In the largest study of Mormons ever conducted in the US, nearly a quarter of gen Z respondents said they identify as something other than heterosexual. A full 23 per cent said they were lesbian, gay, bisexual, or other. The extensive dataset, which was originally collected by Nationscape and canvassed more than 318,000 Americans on a rolling basis in 2019 and 2020, was then analysed by author Jana Riess for the faith-focused publication Religion News Service (RNS).
All 318,000 participants self-identified as members of the Church of Jesus Christ of Latter-day Saints, “as the faith is formally known,” writes them. This makes it one of the largest studies of Mormons ever conducted in the US.
Riess found that in addition to the 23 per cent of gen Z Mormons who are LGBTQ+, 19 per cent of millennial Mormons also identify as something other than exclusively heterosexual. In many ways, these high figures are no surprise: millennials and gen Zers are increasingly comfortable identifying as LGBTQ+ at high rates.
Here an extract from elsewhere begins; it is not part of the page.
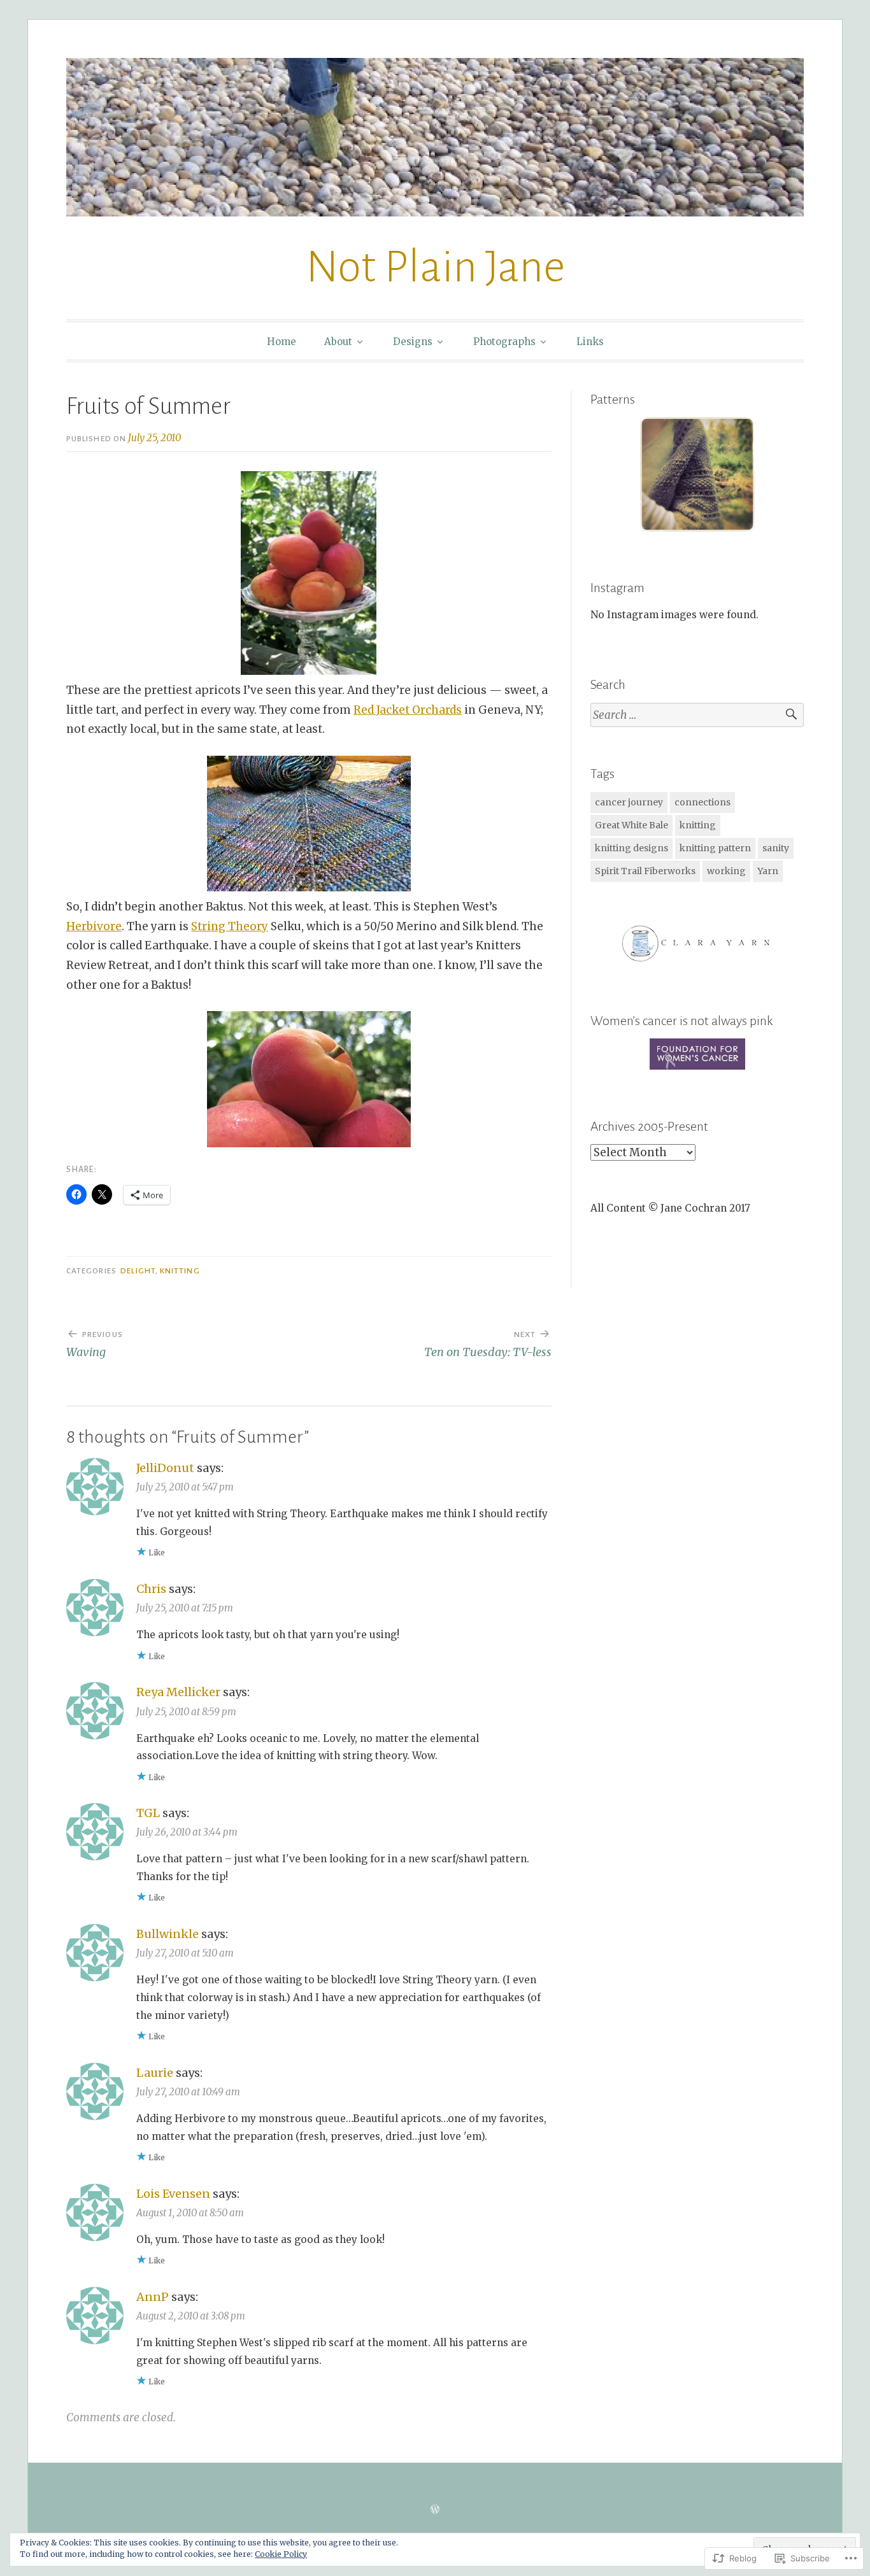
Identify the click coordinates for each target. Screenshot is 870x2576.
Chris (151, 1589)
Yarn (767, 871)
In other words, sexual diversity is high among gen Z Mormons because it’s high among gen Z as a whole.
“Earlier this year, a Gallup survey found that over 15% of Gen Z identifies as LGBTQ+, making it the queerest generation in history,” notes them. It also seems like gen Zers are more likely to feel comfortable reporting their sexuality, with only 1 per cent% of respondents in the Nationscape dataset saying that they preferred not to share their orientation, as opposed to the 2 to 4 per cent of older generations who gave the same answer.
This study’s high results might also be explained by the fact that young LGBTQ+ Mormons have not had the chance to formally leave the religion yet. Respondents included in the survey were 18 to 22 years old—and as Riess noted, citing her previous research, the median age for leaving Mormonism is 19.
Statistically, more queer-identifying young adult Mormons will leave the church when compared with their heterosexual peers. And given the faith’s policies on queer people, a mass departure of young LGBTQ+ Mormons from the church wouldn’t be surprising. The Mormon church opposes same-sex marriage and has anti-trans policies that put members who receive gender-affirming medical care at risk of excommunication.
Up until 2007, Brigham Young University, the world’s largest Mormon college, banned gay students from attendance. LGBTQ+ students there continue to face significant adversity, despite a recent powerful protest in which they lit up a mountainside logo in rainbow colours.
In recent years, the church has made limited progress, retracting a recent policy that targeted children of same-sex couples and their parents, and supporting certain nondiscrimination protections in Utah (while still opposing the Equality Act).
Riess also noted that black and Hispanic Mormons were statistically more likely to identify as something other than heterosexual. Only 71 per cent of Hispanic Mormons and 74 per cent of black Mormons reported being heterosexual, a notable variation from higher rates of heterosexual identification in the Nationscape dataset as a whole.
“It’s a statistically significant difference because the sample size is big enough that this isn’t just a random sampling error,” Riess explained. Gallup has also previously found that people of colour are more likely to identify as LGBTQ+ than white people in the US.
In her conclusion, Riess warned that we may see a dip in LGBTQ+ identification among gen Z Mormons in the future, when more studies on the subject will be published. “That won’t be because these people will have magically become heterosexual as they get older,” she noted. “It will be because they will have ceased to be Mormon and will drop out of the pool of respondents who currently identify as members of the church.”